┌─ TASK INPUT

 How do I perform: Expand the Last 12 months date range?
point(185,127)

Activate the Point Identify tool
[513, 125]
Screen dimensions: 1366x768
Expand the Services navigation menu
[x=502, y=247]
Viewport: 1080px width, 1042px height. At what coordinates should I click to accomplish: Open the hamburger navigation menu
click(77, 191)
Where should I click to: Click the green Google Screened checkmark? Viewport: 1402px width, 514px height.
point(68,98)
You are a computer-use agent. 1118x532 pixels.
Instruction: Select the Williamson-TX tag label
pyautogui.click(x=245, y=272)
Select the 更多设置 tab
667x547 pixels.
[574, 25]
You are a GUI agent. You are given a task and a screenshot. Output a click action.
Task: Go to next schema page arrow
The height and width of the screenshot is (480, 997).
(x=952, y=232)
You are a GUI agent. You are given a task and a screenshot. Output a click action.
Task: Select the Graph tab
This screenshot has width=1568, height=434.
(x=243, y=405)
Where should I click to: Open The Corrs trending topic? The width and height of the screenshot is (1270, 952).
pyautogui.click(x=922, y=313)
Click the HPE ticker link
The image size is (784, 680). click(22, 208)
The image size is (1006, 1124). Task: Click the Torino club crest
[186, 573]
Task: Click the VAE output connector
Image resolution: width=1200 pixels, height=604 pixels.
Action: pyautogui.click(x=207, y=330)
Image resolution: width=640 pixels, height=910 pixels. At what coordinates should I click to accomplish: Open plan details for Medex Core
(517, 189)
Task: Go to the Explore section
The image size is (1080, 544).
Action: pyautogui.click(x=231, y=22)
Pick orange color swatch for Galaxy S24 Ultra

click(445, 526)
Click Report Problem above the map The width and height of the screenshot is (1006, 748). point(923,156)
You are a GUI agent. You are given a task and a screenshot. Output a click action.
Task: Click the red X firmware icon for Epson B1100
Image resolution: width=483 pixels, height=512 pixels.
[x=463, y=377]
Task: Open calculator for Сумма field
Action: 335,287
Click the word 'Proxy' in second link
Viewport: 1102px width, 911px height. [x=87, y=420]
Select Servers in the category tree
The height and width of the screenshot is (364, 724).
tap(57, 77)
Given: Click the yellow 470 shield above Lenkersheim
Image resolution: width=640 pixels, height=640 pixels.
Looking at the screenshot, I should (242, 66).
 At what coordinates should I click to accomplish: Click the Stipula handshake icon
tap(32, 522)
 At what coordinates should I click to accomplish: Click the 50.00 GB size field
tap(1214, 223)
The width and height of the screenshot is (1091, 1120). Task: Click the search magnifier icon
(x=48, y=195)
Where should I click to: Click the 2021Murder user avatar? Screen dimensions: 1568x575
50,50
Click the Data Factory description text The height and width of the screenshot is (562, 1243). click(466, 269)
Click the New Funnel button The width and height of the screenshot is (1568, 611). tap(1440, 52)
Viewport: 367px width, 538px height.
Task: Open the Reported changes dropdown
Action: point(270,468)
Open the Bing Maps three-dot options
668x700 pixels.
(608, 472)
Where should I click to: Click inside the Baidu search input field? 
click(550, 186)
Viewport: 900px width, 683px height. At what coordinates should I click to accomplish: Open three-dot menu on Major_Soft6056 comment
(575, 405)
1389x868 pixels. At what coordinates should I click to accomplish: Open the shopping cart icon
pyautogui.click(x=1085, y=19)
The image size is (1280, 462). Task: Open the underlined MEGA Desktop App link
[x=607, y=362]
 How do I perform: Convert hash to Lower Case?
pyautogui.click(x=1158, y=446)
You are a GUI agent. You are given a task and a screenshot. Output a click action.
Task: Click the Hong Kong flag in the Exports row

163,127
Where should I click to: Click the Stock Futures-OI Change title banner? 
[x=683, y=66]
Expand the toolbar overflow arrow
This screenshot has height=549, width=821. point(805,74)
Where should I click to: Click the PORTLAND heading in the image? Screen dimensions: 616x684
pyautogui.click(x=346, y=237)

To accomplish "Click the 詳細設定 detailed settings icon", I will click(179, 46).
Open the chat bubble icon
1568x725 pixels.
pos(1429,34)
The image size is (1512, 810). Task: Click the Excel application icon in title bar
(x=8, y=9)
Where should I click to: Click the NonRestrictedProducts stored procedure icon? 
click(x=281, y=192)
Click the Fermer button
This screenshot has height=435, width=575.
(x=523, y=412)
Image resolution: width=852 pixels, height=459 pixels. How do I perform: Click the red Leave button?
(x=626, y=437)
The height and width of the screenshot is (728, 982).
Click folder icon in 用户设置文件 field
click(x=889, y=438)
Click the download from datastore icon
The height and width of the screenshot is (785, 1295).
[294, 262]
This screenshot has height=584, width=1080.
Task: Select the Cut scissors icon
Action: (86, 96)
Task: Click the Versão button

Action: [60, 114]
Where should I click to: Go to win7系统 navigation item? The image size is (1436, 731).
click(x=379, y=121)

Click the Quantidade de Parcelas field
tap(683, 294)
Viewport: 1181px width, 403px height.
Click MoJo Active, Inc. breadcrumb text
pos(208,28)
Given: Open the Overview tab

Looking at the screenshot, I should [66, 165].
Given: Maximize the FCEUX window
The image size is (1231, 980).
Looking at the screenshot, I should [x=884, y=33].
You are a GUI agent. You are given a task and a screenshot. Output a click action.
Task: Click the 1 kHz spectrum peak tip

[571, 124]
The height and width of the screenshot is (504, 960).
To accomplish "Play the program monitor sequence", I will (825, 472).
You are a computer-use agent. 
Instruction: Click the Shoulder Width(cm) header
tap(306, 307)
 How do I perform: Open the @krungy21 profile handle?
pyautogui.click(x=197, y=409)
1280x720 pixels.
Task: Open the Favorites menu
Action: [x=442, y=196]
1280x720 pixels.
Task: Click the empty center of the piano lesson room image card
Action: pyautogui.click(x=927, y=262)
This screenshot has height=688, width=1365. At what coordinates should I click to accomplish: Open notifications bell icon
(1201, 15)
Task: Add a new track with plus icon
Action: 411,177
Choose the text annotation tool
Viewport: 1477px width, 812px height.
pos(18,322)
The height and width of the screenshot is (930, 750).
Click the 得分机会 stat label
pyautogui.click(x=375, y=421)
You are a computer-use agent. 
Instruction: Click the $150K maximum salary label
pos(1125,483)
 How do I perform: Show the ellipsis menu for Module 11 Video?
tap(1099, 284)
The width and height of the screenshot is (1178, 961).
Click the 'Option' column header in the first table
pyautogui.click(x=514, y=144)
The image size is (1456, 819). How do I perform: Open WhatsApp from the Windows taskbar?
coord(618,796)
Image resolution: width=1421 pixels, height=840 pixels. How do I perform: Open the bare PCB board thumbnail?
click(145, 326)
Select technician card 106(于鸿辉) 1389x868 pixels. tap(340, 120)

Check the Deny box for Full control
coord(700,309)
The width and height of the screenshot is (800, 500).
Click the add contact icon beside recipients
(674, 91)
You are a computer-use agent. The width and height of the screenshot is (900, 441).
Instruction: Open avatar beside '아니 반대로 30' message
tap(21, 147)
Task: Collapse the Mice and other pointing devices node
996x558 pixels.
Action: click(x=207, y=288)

└─

ABOUT THIS EXERCISE →
Output the lines of the records above exactly as they appear, from the line containing "This screenshot has width=1568, height=434." through the line containing "Task: Click the VAE output connector".

COMPLETED EXERCISE →
This screenshot has width=1568, height=434.
(x=243, y=405)
Where should I click to: Open The Corrs trending topic? The width and height of the screenshot is (1270, 952).
pyautogui.click(x=922, y=313)
Click the HPE ticker link
The image size is (784, 680). click(22, 208)
The image size is (1006, 1124). Task: Click the Torino club crest
[186, 573]
Task: Click the VAE output connector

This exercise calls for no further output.